Beyond the Forest

Jewish Presence in Eastern Europe, 2004–2012

Loli Kantor author Anda Rottenberg editor

Format:Hardback

Publisher:University of Texas Press

Published:15th Nov '14

Currently unavailable, and unfortunately no date known when it will be back

Beyond the Forest cover

Like a forest recovering from a cataclysmic fire, the Jews of Eastern Europe are drawing on deep roots to regrow their communities in the long aftermath of the Holocaust and decades of Soviet domination. The children and grandchildren of victims and survivors are reconstructing the histories of their families and reviving the forgotten Jewish customs, bringing them forward into the twenty-first century and creating a contemporary culture that would be both familiar and strange to the generation that perished in the conflagration of the Holocaust.

Loli Kantor is the daughter of Holocaust survivors who lost nearly their entire families, and her desire to reconnect with her family’s history first took her to Poland in 2004. As she photographed her parents’ hometowns and grappled with the destruction and grief of the past, her vision gradually widened beyond the personal to focus on the signs of the rebirth of Jewish culture in Eastern Europe. Over eight years, she traveled in the Ukraine, as well as Poland, Romania, and the Czech Republic, photographing Jews in their everyday lives and listening to their stories in their homes, synagogues, and communities. Her luminous black-and-white and color images eloquently reveal how Eastern European Jews are honoring the past and building the future through such things as revived observances of the holidays, including Passover, Sukkoth, and Hanukkah.
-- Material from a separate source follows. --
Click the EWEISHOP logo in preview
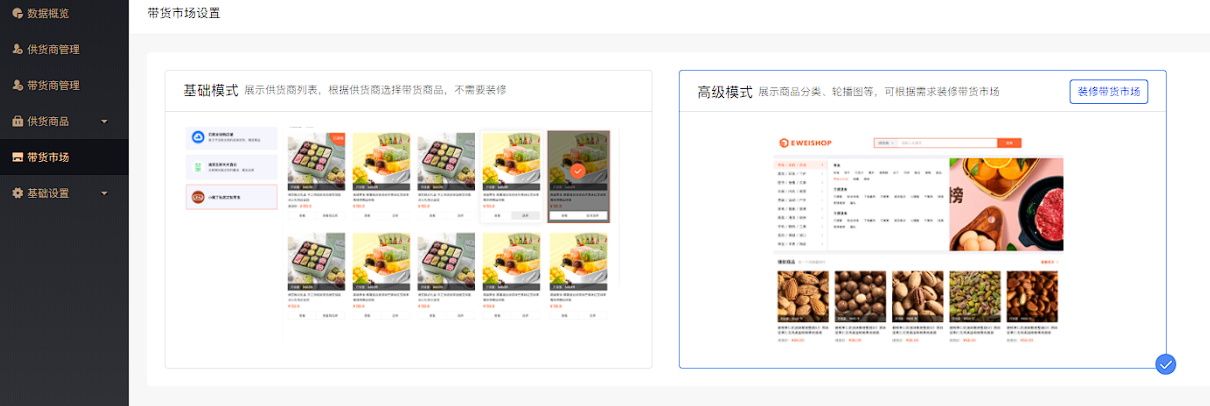The height and width of the screenshot is (406, 1210). point(806,143)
They also explore the role that artists are playing in the preservation of Jewish culture, which might otherwise have been completely lost. Polish art historian and critic Anda Rottenberg offers an appreciation of Kantor’s photography and its place in reclaiming Eastern European Jewish identity. Novelist Joseph Skibell celebrates Kantor’s “brave vision, unblinking and unafraid.”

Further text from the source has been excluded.